Would you retype each of the records exactly as shown?

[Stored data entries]
+++++
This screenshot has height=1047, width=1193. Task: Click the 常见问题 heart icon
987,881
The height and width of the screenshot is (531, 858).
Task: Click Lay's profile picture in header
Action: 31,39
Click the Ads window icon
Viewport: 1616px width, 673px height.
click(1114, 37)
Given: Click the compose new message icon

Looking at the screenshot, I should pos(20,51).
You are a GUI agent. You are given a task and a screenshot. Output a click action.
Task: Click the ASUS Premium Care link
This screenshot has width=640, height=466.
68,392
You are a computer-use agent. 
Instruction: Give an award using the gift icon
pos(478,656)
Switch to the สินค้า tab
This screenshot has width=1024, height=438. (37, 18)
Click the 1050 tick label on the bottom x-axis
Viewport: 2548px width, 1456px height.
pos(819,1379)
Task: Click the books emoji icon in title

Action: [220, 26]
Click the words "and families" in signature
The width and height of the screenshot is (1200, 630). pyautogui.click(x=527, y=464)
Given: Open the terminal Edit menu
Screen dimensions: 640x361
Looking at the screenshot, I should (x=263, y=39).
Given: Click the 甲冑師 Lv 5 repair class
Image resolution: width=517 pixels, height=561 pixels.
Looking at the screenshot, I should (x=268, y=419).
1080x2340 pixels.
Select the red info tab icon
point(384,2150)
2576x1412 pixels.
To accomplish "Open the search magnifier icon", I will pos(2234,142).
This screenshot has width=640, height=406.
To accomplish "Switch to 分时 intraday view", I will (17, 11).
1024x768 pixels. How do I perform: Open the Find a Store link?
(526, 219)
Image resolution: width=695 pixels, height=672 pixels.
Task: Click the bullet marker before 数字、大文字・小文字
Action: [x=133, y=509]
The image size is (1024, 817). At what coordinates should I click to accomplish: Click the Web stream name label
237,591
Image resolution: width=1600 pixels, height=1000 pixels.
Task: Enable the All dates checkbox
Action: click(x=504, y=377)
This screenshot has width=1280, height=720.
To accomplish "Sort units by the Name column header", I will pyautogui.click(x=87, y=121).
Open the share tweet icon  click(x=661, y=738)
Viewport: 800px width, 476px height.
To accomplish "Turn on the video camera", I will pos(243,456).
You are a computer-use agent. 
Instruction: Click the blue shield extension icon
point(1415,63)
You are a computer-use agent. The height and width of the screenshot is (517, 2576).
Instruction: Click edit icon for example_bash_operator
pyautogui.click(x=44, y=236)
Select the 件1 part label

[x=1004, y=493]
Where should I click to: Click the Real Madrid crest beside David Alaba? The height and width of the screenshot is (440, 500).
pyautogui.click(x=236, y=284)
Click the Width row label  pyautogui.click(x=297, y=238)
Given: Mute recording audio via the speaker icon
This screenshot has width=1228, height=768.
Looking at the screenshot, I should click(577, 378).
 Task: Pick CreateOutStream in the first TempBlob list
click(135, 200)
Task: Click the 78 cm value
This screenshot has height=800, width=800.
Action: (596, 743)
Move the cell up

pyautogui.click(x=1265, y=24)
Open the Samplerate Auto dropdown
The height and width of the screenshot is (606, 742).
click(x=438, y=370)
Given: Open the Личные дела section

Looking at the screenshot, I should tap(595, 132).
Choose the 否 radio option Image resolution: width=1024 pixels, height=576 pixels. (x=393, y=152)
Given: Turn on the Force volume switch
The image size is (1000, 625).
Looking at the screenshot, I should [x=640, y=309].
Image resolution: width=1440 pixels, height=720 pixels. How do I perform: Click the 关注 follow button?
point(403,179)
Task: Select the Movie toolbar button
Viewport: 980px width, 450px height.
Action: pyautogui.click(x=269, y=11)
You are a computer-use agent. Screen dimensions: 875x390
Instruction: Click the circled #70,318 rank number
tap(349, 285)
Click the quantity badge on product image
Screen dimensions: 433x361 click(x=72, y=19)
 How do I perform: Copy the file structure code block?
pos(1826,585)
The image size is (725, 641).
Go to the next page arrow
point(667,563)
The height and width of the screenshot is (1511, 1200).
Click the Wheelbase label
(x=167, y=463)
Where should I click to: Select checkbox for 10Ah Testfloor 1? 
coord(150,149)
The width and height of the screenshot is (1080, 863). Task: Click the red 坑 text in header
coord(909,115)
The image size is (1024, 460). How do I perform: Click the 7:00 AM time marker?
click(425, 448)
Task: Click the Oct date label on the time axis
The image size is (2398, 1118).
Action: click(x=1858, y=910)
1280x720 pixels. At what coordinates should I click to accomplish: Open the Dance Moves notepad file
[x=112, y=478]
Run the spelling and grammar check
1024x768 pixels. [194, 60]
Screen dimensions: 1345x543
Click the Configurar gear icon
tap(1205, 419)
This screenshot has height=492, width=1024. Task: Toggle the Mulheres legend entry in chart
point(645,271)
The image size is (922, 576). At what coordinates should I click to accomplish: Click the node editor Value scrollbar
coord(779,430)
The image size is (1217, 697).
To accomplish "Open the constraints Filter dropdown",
+++++
_Solution to this exercise_
This screenshot has height=1047, width=1193. Task: Click the 常见问题 heart icon
987,881
The height and width of the screenshot is (531, 858).
Task: Click Lay's profile picture in header
Action: 31,39
Click the Ads window icon
Viewport: 1616px width, 673px height.
click(1114, 37)
Given: Click the compose new message icon

Looking at the screenshot, I should pos(20,51).
You are a GUI agent. You are given a task and a screenshot. Output a click action.
Task: Click the ASUS Premium Care link
This screenshot has width=640, height=466.
68,392
You are a computer-use agent. 
Instruction: Give an award using the gift icon
pos(478,656)
Switch to the สินค้า tab
This screenshot has width=1024, height=438. (37, 18)
Click the 1050 tick label on the bottom x-axis
Viewport: 2548px width, 1456px height.
pos(819,1379)
Task: Click the books emoji icon in title

Action: [220, 26]
Click the words "and families" in signature
The width and height of the screenshot is (1200, 630). pyautogui.click(x=527, y=464)
Given: Open the terminal Edit menu
Screen dimensions: 640x361
Looking at the screenshot, I should (x=263, y=39).
Given: Click the 甲冑師 Lv 5 repair class
Image resolution: width=517 pixels, height=561 pixels.
Looking at the screenshot, I should (x=268, y=419).
1080x2340 pixels.
Select the red info tab icon
point(384,2150)
2576x1412 pixels.
To accomplish "Open the search magnifier icon", I will pos(2234,142).
This screenshot has width=640, height=406.
To accomplish "Switch to 分时 intraday view", I will (17, 11).
1024x768 pixels. How do I perform: Open the Find a Store link?
(526, 219)
Image resolution: width=695 pixels, height=672 pixels.
Task: Click the bullet marker before 数字、大文字・小文字
Action: [x=133, y=509]
The image size is (1024, 817). At what coordinates should I click to accomplish: Click the Web stream name label
237,591
Image resolution: width=1600 pixels, height=1000 pixels.
Task: Enable the All dates checkbox
Action: click(x=504, y=377)
This screenshot has width=1280, height=720.
To accomplish "Sort units by the Name column header", I will pyautogui.click(x=87, y=121).
Open the share tweet icon  click(x=661, y=738)
Viewport: 800px width, 476px height.
To accomplish "Turn on the video camera", I will pos(243,456).
You are a computer-use agent. 
Instruction: Click the blue shield extension icon
point(1415,63)
You are a computer-use agent. The height and width of the screenshot is (517, 2576).
Instruction: Click edit icon for example_bash_operator
pyautogui.click(x=44, y=236)
Select the 件1 part label

[x=1004, y=493]
Where should I click to: Click the Real Madrid crest beside David Alaba? The height and width of the screenshot is (440, 500).
pyautogui.click(x=236, y=284)
Click the Width row label  pyautogui.click(x=297, y=238)
Given: Mute recording audio via the speaker icon
This screenshot has width=1228, height=768.
Looking at the screenshot, I should click(577, 378).
 Task: Pick CreateOutStream in the first TempBlob list
click(135, 200)
Task: Click the 78 cm value
This screenshot has height=800, width=800.
Action: (596, 743)
Move the cell up

pyautogui.click(x=1265, y=24)
Open the Samplerate Auto dropdown
The height and width of the screenshot is (606, 742).
click(x=438, y=370)
Given: Open the Личные дела section

Looking at the screenshot, I should tap(595, 132).
Choose the 否 radio option Image resolution: width=1024 pixels, height=576 pixels. (x=393, y=152)
Given: Turn on the Force volume switch
The image size is (1000, 625).
Looking at the screenshot, I should [x=640, y=309].
Image resolution: width=1440 pixels, height=720 pixels. How do I perform: Click the 关注 follow button?
point(403,179)
Task: Select the Movie toolbar button
Viewport: 980px width, 450px height.
Action: pyautogui.click(x=269, y=11)
You are a computer-use agent. Screen dimensions: 875x390
Instruction: Click the circled #70,318 rank number
tap(349, 285)
Click the quantity badge on product image
Screen dimensions: 433x361 click(x=72, y=19)
 How do I perform: Copy the file structure code block?
pos(1826,585)
The image size is (725, 641).
Go to the next page arrow
point(667,563)
The height and width of the screenshot is (1511, 1200).
Click the Wheelbase label
(x=167, y=463)
Where should I click to: Select checkbox for 10Ah Testfloor 1? 
coord(150,149)
The width and height of the screenshot is (1080, 863). Task: Click the red 坑 text in header
coord(909,115)
The image size is (1024, 460). How do I perform: Click the 7:00 AM time marker?
click(425, 448)
Task: Click the Oct date label on the time axis
The image size is (2398, 1118).
Action: click(x=1858, y=910)
1280x720 pixels. At what coordinates should I click to accomplish: Open the Dance Moves notepad file
[x=112, y=478]
Run the spelling and grammar check
1024x768 pixels. [194, 60]
Screen dimensions: 1345x543
Click the Configurar gear icon
tap(1205, 419)
This screenshot has height=492, width=1024. Task: Toggle the Mulheres legend entry in chart
point(645,271)
The image size is (922, 576). At what coordinates should I click to accomplish: Click the node editor Value scrollbar
coord(779,430)
The image size is (1217, 697).
To accomplish "Open the constraints Filter dropdown",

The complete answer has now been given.